▶ **Stated exercise**:
Reproduce the following entries word for word, omitting the pictures from your copy.

***** The records

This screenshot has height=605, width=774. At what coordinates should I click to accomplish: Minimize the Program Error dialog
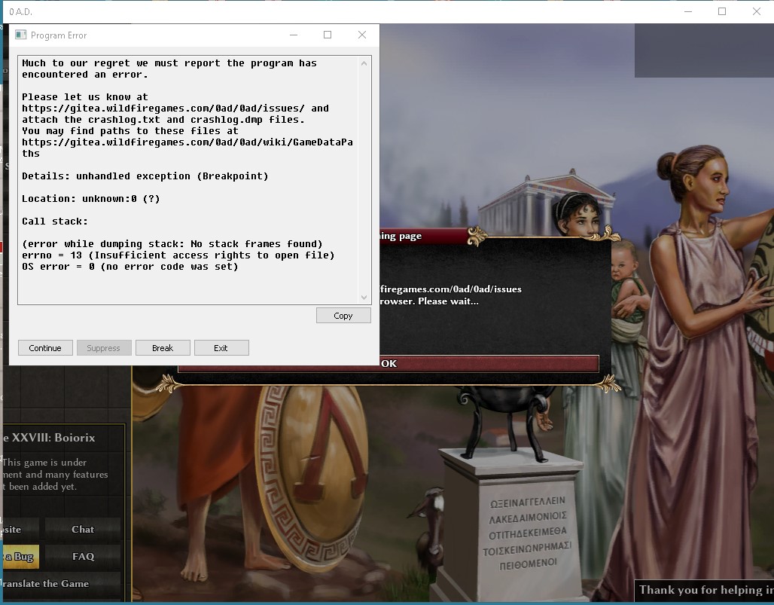coord(294,35)
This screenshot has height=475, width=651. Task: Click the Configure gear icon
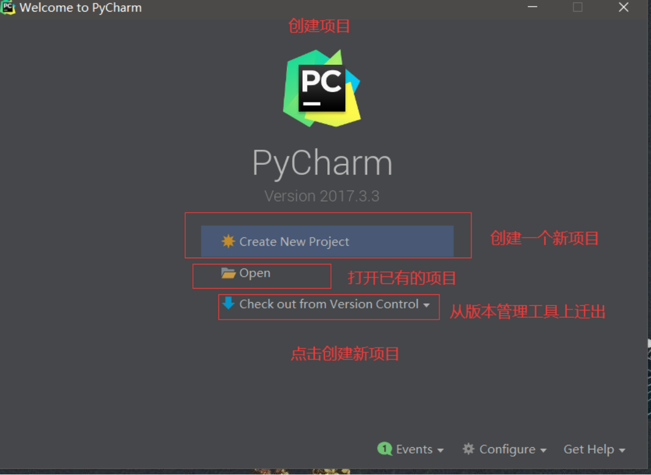(x=469, y=449)
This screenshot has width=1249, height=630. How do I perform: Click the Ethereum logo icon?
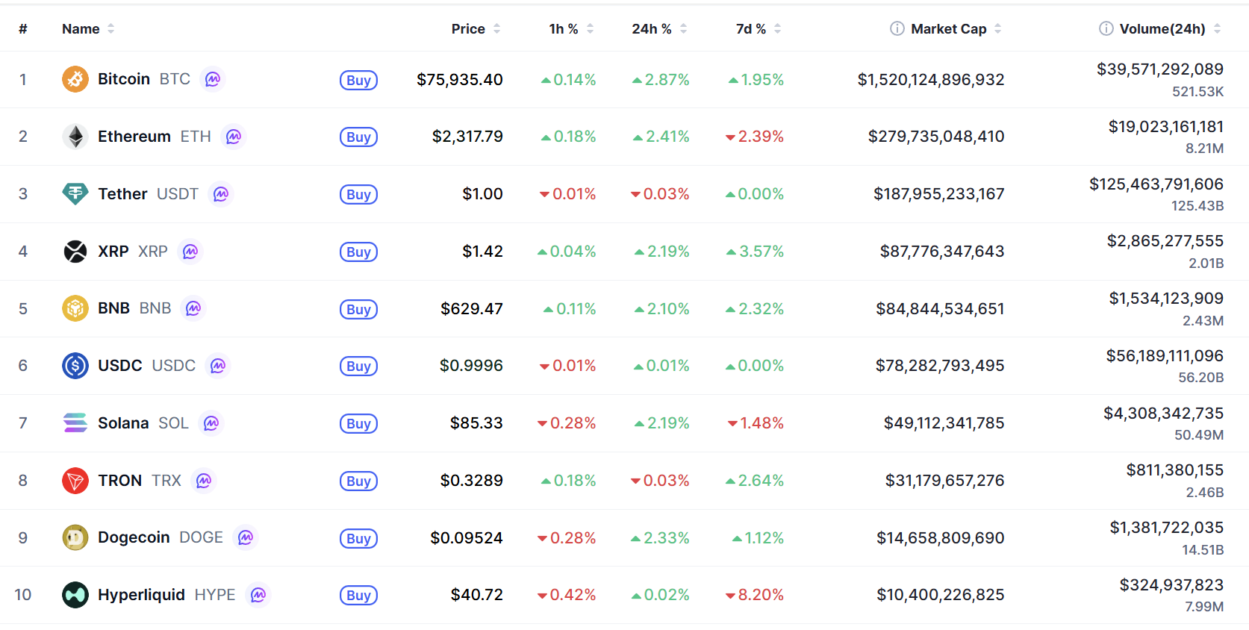(x=75, y=137)
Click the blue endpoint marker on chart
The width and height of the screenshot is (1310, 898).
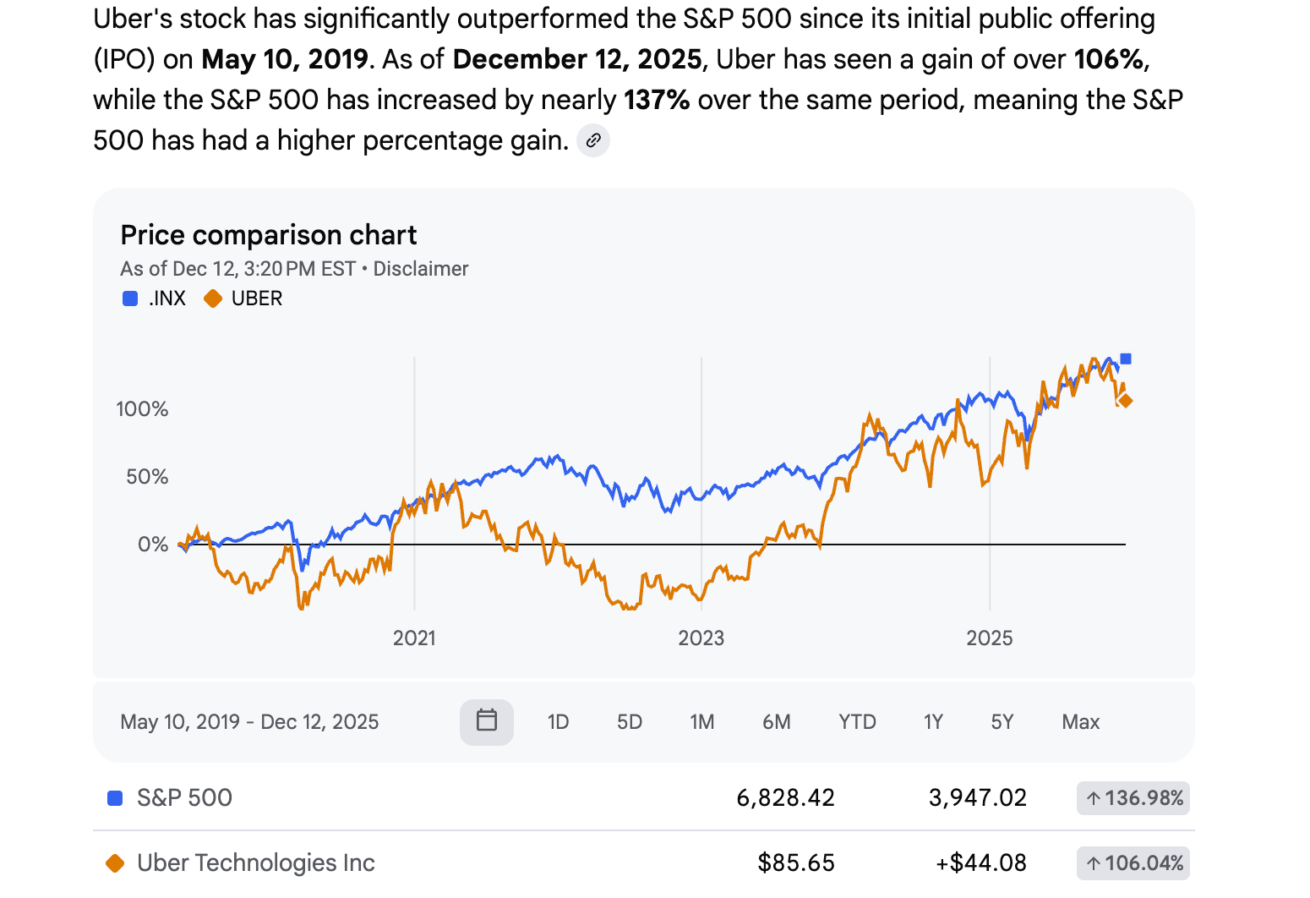coord(1125,359)
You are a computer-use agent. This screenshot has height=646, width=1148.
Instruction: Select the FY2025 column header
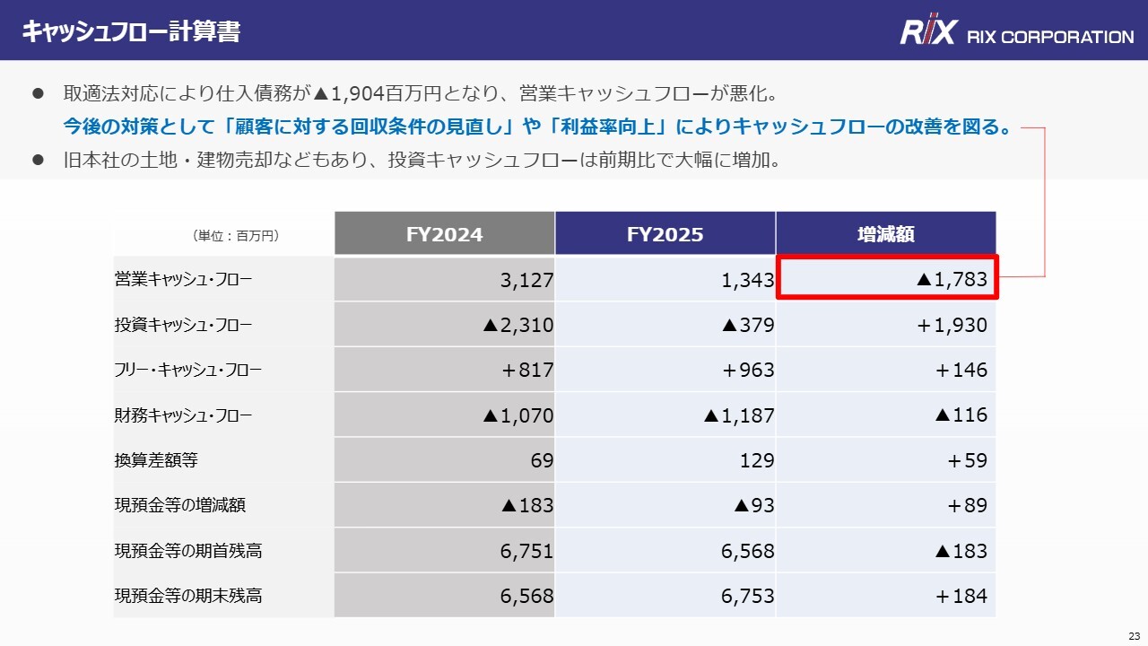click(665, 233)
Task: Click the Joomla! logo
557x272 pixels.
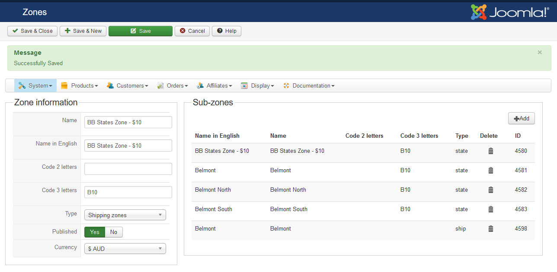Action: (x=510, y=12)
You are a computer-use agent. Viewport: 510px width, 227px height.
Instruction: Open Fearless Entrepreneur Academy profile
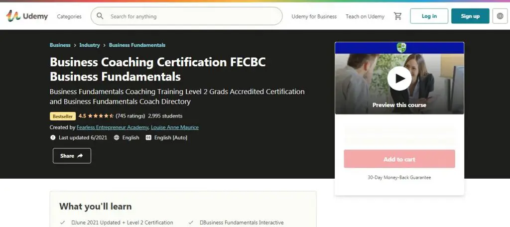click(x=113, y=127)
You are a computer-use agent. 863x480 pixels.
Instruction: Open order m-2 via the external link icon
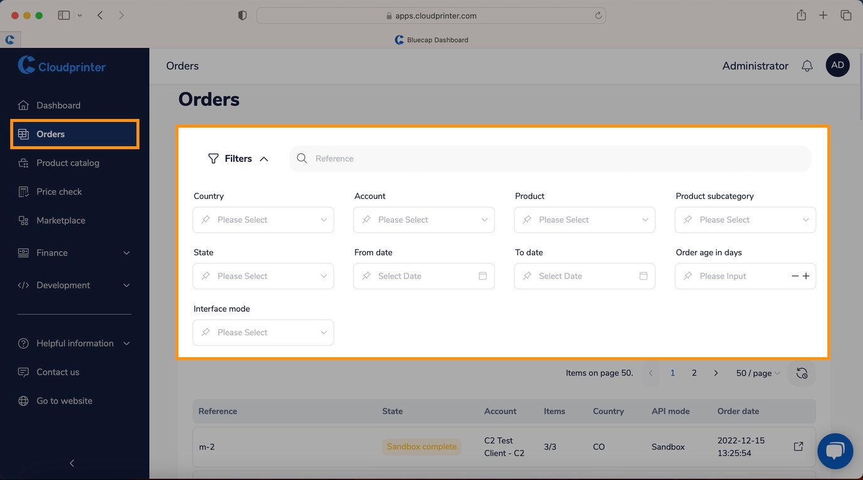pos(798,446)
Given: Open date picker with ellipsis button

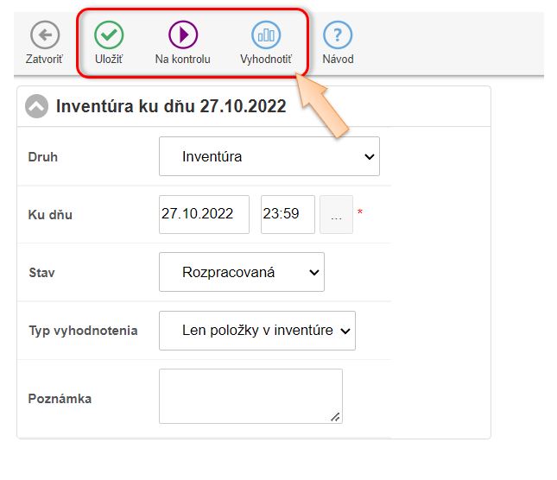Looking at the screenshot, I should click(336, 214).
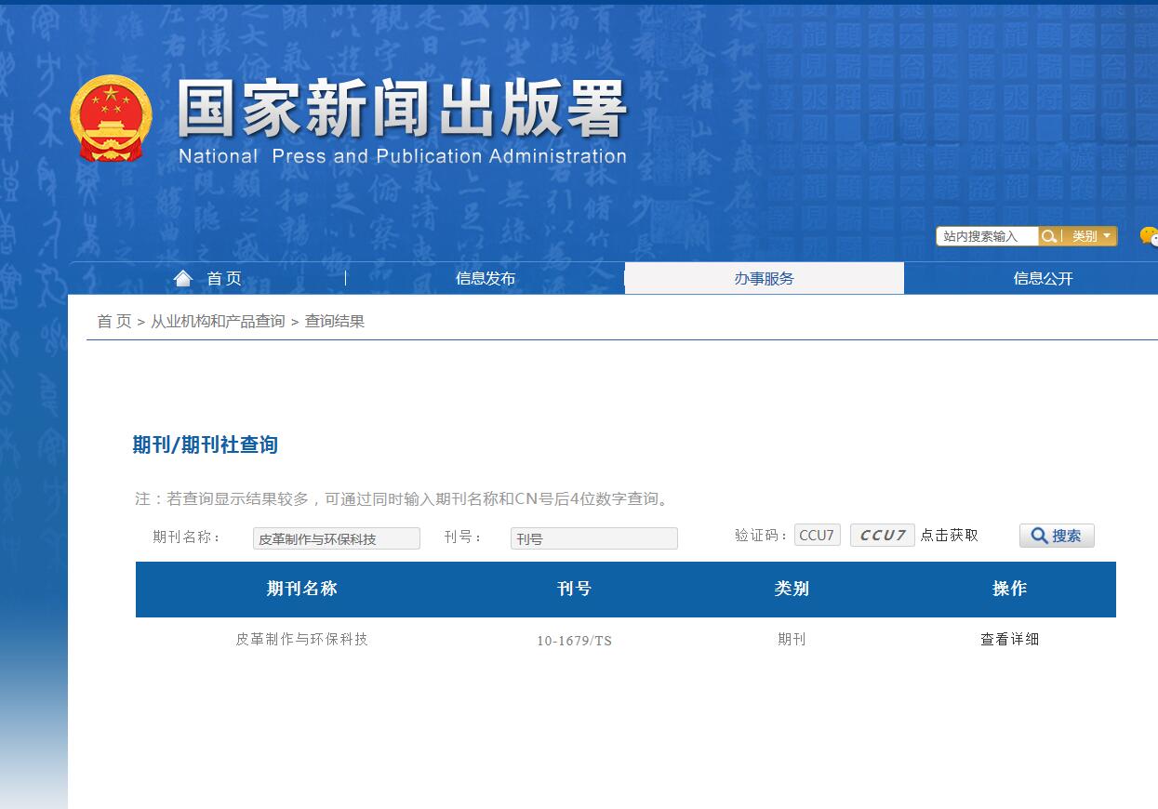The image size is (1158, 809).
Task: Click the 查询结果 breadcrumb entry
Action: point(335,320)
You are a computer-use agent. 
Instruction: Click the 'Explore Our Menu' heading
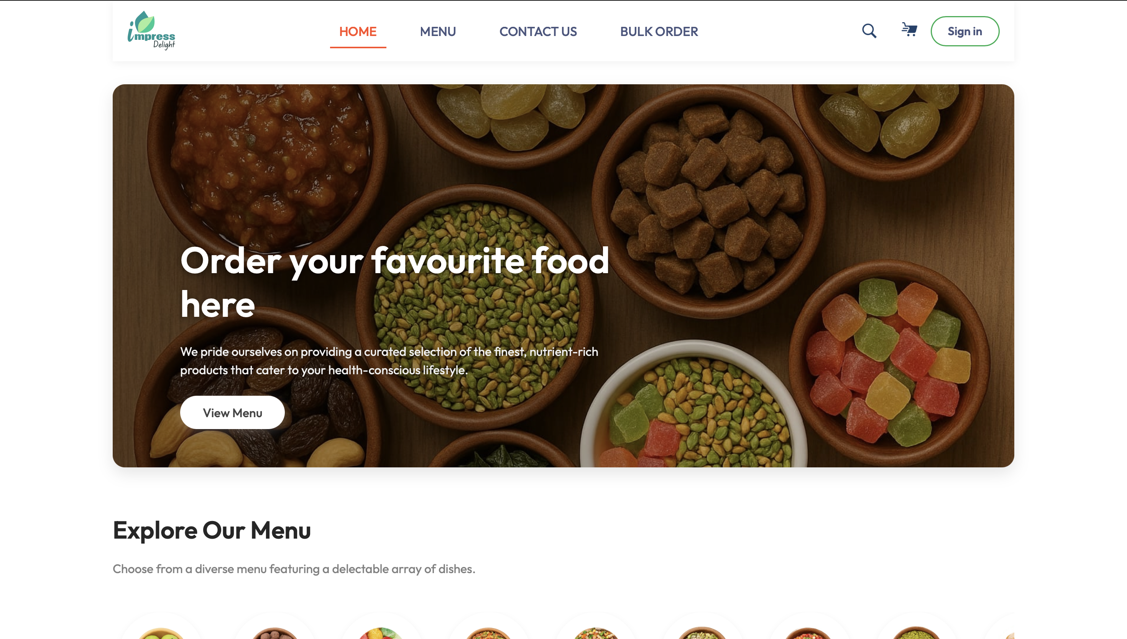tap(212, 530)
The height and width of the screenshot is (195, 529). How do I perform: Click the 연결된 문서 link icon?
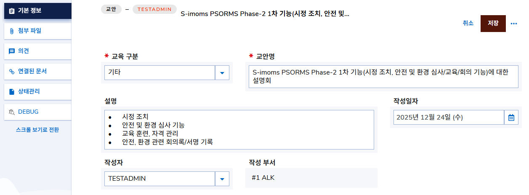coord(11,71)
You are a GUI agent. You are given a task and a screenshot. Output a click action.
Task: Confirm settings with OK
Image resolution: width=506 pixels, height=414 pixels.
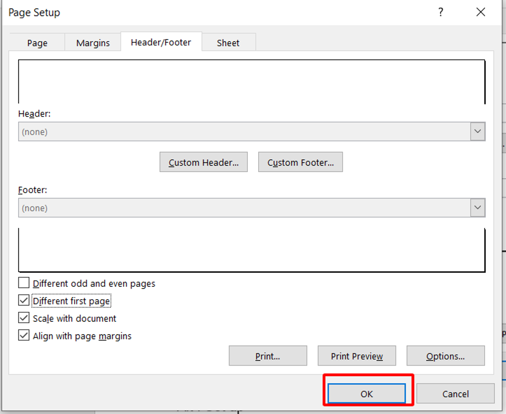coord(366,394)
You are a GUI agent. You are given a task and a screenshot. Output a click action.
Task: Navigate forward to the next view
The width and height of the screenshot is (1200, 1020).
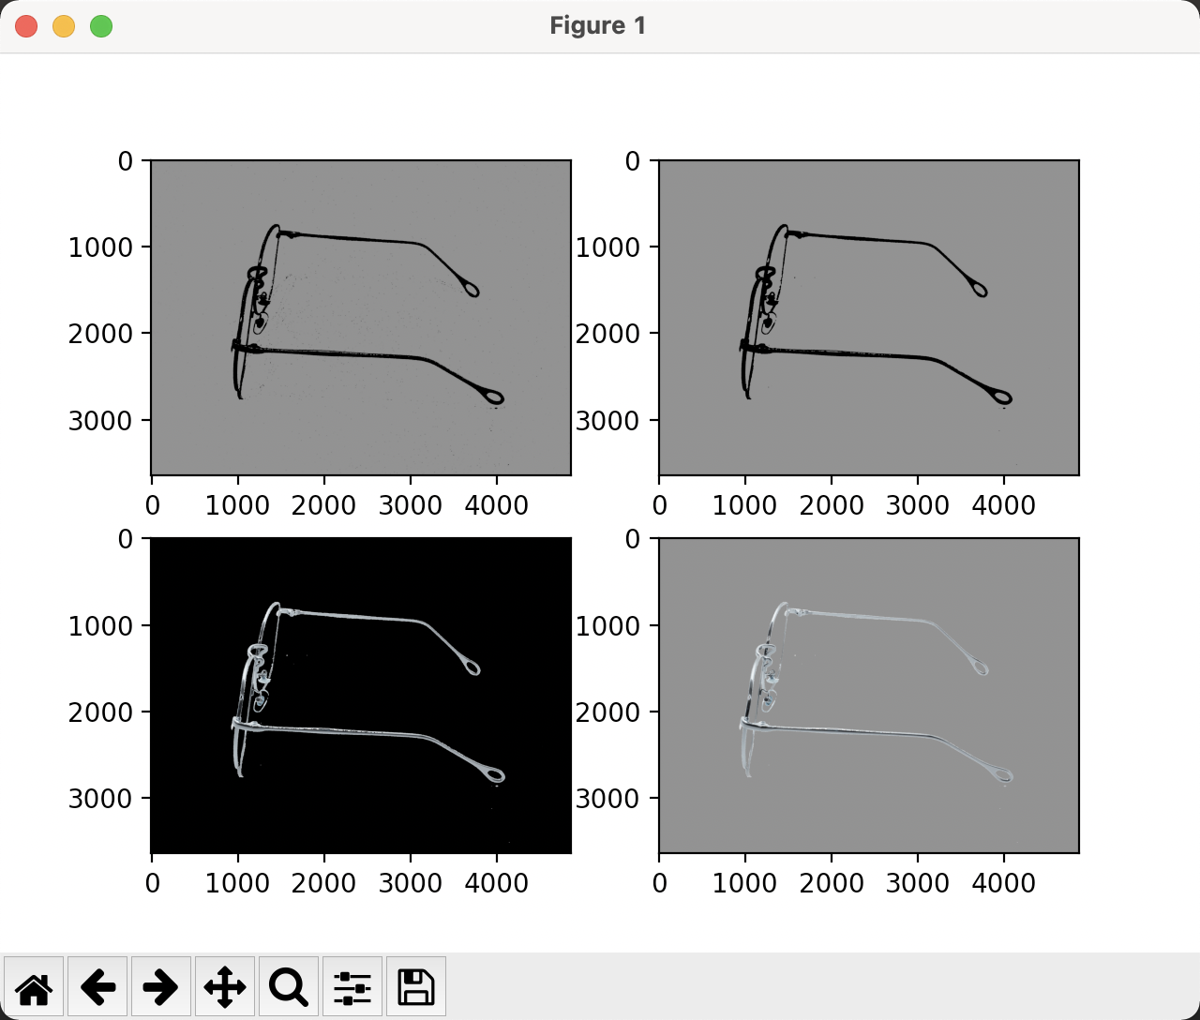pos(160,986)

**********

▶ **Solution to the problem**:
This screenshot has height=605, width=774. At what coordinates should I click to accomplish: Minimize the Program Error dialog
coord(294,35)
This screenshot has height=475, width=651. Task: Click the Configure gear icon
(x=469, y=449)
This screenshot has width=1249, height=630. How do I perform: Click the Ethereum logo icon?
(x=75, y=137)
Click the blue endpoint marker on chart
The width and height of the screenshot is (1310, 898).
coord(1125,359)
You are a computer-use agent. This screenshot has height=646, width=1148.
Instruction: Select the FY2025 column header
click(665, 233)
Task: Click the Joomla! logo
557x272 pixels.
Action: (x=510, y=12)
You are a computer-use agent. Viewport: 510px width, 227px height.
Instruction: Open Fearless Entrepreneur Academy profile
click(x=113, y=127)
You are a computer-use agent. 863x480 pixels.
Instruction: Open order m-2 via the external link icon
pos(798,446)
Given: Open date picker with ellipsis button

Looking at the screenshot, I should click(336, 214).
The image size is (1158, 809).
Task: Click the 查询结果 breadcrumb entry
Action: point(335,320)
You are a computer-use agent. 
Instruction: Click the 'Explore Our Menu' heading
tap(212, 530)
The height and width of the screenshot is (195, 529). How do I perform: Click the 연결된 문서 link icon?
coord(11,71)
You are a GUI agent. You are given a task and a screenshot. Output a click action.
Task: Confirm settings with OK
Image resolution: width=506 pixels, height=414 pixels.
coord(366,394)
You are a GUI agent. You are given a task and a screenshot. Output a click action.
Task: Navigate forward to the next view
The width and height of the screenshot is (1200, 1020).
pos(160,986)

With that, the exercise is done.